= Lesbian Movement (Denmark) =

Danish lesbian organization

The Lesbian Movement (Lesbisk Bevægelse) was a Danish organization for lesbians established in 1974 in Copenhagen by a group of women including Vibeke Vasbo who were unhappy about the degree of intolerance towards lesbians in the Danish Redstocking Movement.

The Movement was Denmark's first lesbian organization. It was established on 10 March 1974 by a group of women from Rødstrømpebevægelsen (The Red Stocking Movement) together with a smaller group from the homosexual organization Forbundet af 1948 (The 1948 Association). The main reason for setting the organization up was that a number of lesbians found that members of the Red Stocking Movement were not ready to accept their identity and their problems. They had even been called a group of "lesbian men haters".

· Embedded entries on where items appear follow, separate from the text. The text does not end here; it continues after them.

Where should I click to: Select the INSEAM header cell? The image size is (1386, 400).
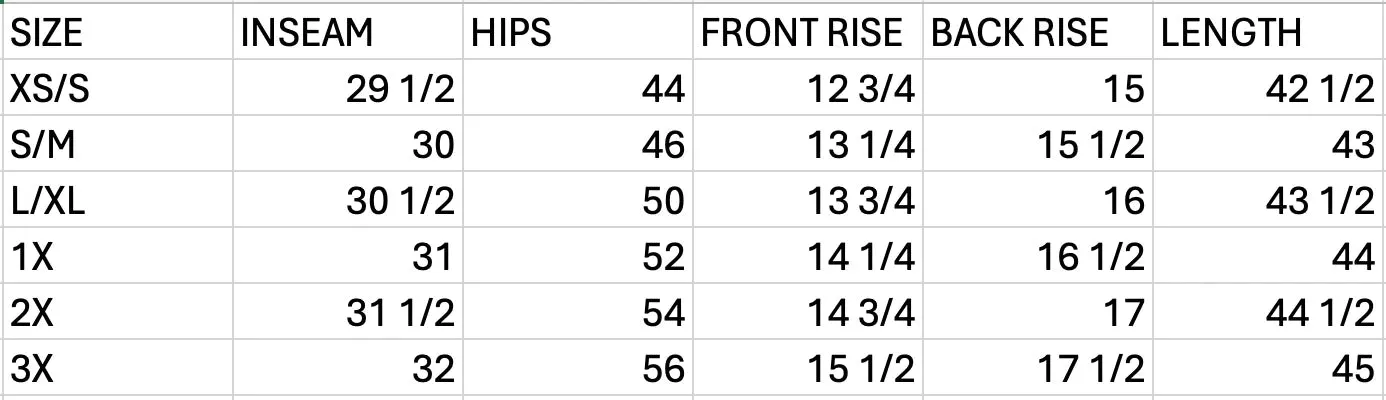(x=349, y=33)
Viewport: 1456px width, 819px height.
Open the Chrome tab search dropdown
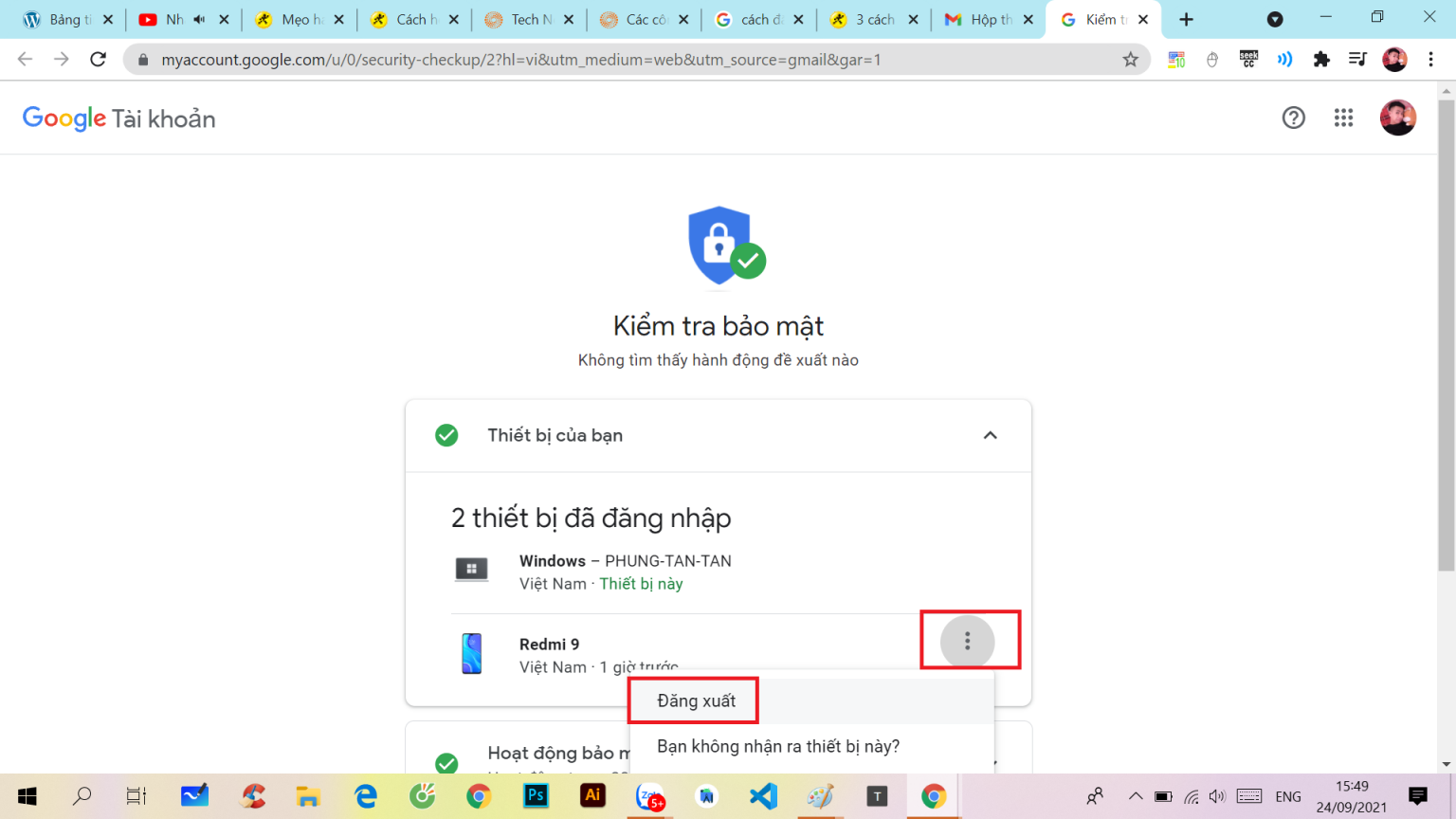click(1275, 19)
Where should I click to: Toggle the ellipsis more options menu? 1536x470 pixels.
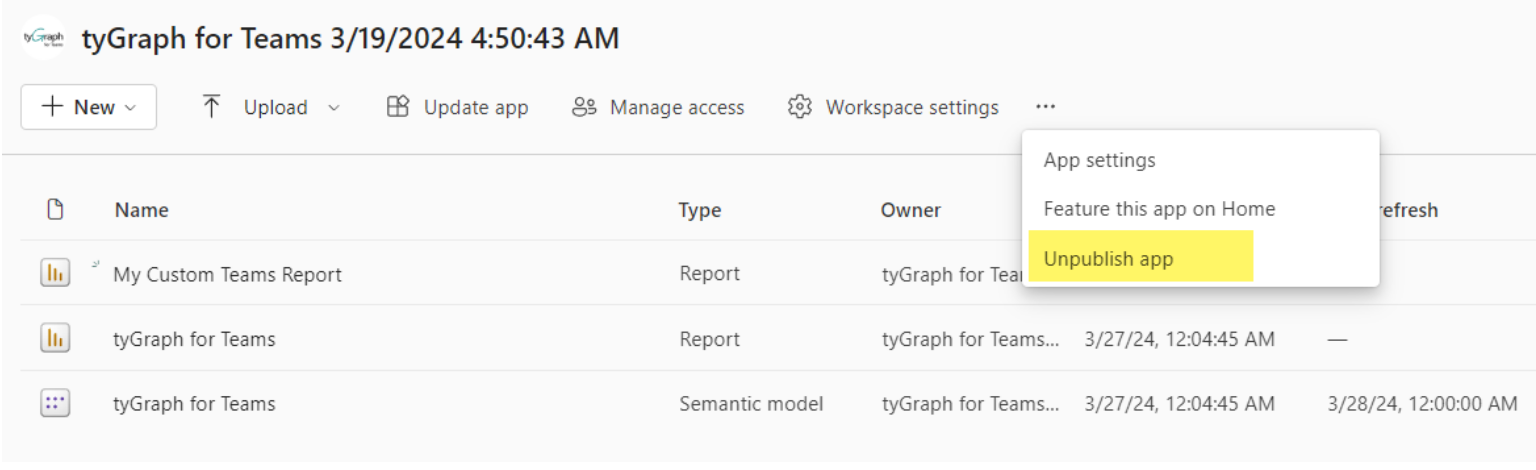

Like the Red Stockings, the Lesbian Movement consisted of several freely organized groupings, without any specific management structure. While the Copenhagen group was the largest, there were active sections throughout the country. In addition to general support for women's rights, the Movement strove for progress on lesbian rights. By means of courses and publications, they encouraged lesbians to become more open and visible and to fight discrimination against them. Despite their differences, they conducted much of their work in collaboration with the Red Stockings, becoming part of the evolving feminist movement in the 1970s. As a result, many of their individual activities were shut down. In 1985, the Movement was dissolved.

The Lesbian Movement's main publications were Kvinder-Kvinder (Women-Women, 1972–78) and Hvidløgspressen (The Garlick Press, 1982–86). In the 1970s, they congregated at summer camps on the islands of Femø and Sejerø.